→ Task statement
When a line in the entries contains the word "more", copy that line in full.

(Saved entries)

*** Block opens ***

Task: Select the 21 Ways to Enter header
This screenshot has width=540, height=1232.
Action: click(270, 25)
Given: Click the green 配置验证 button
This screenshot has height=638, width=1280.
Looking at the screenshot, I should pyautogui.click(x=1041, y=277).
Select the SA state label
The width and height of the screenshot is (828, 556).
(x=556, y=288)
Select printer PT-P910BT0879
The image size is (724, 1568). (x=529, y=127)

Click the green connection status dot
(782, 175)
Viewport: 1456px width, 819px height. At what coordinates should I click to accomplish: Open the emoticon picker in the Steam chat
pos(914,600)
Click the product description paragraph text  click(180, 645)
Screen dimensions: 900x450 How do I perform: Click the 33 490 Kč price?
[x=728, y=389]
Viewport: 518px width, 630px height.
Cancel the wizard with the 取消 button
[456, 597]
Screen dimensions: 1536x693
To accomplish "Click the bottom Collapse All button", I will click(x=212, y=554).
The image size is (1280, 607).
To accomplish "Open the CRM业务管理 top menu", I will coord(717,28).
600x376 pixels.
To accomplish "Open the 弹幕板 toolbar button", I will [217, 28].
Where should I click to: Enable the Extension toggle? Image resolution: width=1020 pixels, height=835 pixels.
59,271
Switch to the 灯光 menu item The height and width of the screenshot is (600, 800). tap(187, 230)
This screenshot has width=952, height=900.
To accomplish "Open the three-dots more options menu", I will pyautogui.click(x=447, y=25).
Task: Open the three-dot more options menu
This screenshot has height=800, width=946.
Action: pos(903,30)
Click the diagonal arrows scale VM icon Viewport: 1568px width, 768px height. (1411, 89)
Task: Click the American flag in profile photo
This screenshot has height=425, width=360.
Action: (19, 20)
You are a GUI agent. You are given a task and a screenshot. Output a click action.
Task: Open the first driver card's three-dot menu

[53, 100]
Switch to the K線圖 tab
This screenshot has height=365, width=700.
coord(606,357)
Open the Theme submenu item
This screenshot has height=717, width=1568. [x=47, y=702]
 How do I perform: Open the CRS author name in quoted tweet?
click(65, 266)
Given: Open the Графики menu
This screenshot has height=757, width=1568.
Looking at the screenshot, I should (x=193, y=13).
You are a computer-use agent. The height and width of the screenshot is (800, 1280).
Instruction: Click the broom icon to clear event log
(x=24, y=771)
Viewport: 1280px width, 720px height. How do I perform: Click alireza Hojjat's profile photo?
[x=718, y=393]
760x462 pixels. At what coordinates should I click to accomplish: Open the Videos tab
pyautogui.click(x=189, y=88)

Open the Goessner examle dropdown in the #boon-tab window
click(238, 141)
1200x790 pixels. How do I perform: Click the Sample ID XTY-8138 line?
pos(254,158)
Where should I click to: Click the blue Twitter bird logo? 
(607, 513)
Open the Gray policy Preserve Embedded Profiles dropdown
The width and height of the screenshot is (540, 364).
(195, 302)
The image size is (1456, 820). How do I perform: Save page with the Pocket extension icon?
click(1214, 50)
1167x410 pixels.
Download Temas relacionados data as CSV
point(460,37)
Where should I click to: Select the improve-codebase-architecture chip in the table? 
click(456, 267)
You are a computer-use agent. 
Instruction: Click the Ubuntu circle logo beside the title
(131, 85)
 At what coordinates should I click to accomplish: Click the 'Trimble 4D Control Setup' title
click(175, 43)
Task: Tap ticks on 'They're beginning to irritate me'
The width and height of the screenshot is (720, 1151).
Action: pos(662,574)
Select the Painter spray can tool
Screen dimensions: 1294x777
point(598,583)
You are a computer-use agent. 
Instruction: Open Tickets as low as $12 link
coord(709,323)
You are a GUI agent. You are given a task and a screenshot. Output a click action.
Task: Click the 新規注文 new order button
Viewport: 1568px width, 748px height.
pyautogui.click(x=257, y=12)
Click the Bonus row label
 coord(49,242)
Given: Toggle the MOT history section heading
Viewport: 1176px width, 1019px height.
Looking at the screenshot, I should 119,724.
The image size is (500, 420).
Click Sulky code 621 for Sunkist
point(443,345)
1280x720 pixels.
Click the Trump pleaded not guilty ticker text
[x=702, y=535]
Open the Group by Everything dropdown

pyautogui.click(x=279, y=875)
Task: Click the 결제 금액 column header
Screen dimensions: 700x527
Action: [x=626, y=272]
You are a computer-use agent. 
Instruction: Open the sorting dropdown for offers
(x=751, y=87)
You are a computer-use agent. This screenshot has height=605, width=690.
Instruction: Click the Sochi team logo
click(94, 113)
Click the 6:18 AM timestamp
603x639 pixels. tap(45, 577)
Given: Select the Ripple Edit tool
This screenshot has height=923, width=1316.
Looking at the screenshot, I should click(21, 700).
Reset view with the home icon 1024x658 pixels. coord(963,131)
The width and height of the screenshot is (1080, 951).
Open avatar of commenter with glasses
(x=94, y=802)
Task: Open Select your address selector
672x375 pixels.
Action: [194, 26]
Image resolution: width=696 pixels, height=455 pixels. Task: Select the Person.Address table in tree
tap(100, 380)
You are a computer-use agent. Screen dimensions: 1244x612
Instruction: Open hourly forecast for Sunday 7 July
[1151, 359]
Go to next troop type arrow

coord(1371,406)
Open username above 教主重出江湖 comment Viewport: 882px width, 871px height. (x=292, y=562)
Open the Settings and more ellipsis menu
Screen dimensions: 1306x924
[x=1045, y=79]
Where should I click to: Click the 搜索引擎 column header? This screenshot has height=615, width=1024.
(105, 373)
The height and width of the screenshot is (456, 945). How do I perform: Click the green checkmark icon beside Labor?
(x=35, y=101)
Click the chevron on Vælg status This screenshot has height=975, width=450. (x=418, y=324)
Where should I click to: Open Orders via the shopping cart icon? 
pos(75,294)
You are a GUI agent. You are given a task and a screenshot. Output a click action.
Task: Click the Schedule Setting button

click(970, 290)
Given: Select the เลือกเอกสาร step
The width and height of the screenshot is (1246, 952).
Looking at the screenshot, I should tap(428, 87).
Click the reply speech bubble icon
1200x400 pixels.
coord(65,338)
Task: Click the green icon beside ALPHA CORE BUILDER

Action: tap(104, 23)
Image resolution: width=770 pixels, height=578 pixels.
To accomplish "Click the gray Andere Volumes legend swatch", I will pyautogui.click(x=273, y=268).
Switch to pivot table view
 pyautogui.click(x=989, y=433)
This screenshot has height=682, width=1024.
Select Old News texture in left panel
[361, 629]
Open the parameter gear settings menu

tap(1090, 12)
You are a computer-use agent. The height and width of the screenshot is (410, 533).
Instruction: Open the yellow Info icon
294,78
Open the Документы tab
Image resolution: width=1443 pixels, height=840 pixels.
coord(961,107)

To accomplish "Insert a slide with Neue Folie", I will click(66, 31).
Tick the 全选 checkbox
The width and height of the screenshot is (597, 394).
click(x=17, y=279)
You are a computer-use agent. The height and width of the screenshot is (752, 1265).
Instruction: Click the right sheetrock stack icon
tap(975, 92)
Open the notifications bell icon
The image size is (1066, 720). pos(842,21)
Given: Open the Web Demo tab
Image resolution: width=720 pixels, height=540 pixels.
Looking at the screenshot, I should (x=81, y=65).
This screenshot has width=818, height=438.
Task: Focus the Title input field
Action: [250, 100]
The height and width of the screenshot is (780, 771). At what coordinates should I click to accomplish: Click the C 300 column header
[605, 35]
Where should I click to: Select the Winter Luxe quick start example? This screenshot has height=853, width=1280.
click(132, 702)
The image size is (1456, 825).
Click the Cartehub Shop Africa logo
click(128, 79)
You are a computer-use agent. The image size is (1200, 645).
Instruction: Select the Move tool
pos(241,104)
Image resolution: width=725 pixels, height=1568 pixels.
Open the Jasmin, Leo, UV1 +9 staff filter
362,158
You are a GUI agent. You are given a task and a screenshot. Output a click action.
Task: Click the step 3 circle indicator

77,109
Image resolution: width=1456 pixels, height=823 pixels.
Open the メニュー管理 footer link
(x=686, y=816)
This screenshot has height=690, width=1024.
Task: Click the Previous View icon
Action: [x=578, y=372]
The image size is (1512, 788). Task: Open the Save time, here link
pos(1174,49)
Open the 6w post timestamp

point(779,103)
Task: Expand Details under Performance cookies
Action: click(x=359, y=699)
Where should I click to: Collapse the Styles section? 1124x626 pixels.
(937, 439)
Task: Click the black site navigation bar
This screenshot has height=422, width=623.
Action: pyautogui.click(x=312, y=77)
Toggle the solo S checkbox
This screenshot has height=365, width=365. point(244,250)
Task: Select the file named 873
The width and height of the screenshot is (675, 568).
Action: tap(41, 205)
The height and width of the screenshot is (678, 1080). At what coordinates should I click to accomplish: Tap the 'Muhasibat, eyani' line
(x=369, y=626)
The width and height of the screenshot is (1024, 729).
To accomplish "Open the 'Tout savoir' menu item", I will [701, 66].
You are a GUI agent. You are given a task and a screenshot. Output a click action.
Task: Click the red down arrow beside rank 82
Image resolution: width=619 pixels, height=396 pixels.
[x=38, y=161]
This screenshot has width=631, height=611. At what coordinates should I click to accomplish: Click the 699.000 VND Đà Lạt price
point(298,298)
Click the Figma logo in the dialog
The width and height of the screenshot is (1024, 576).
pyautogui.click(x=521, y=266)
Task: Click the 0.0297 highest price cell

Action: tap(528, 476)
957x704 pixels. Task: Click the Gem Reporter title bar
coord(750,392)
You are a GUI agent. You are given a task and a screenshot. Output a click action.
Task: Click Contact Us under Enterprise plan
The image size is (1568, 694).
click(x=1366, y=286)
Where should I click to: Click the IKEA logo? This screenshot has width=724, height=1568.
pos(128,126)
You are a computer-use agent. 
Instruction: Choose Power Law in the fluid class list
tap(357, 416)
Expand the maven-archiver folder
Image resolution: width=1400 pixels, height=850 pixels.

*** Block closes ***

→ Written response
To accomplish "Open the three-dots more options menu", I will pyautogui.click(x=447, y=25).
Task: Open the three-dot more options menu
Open the Settings and more ellipsis menu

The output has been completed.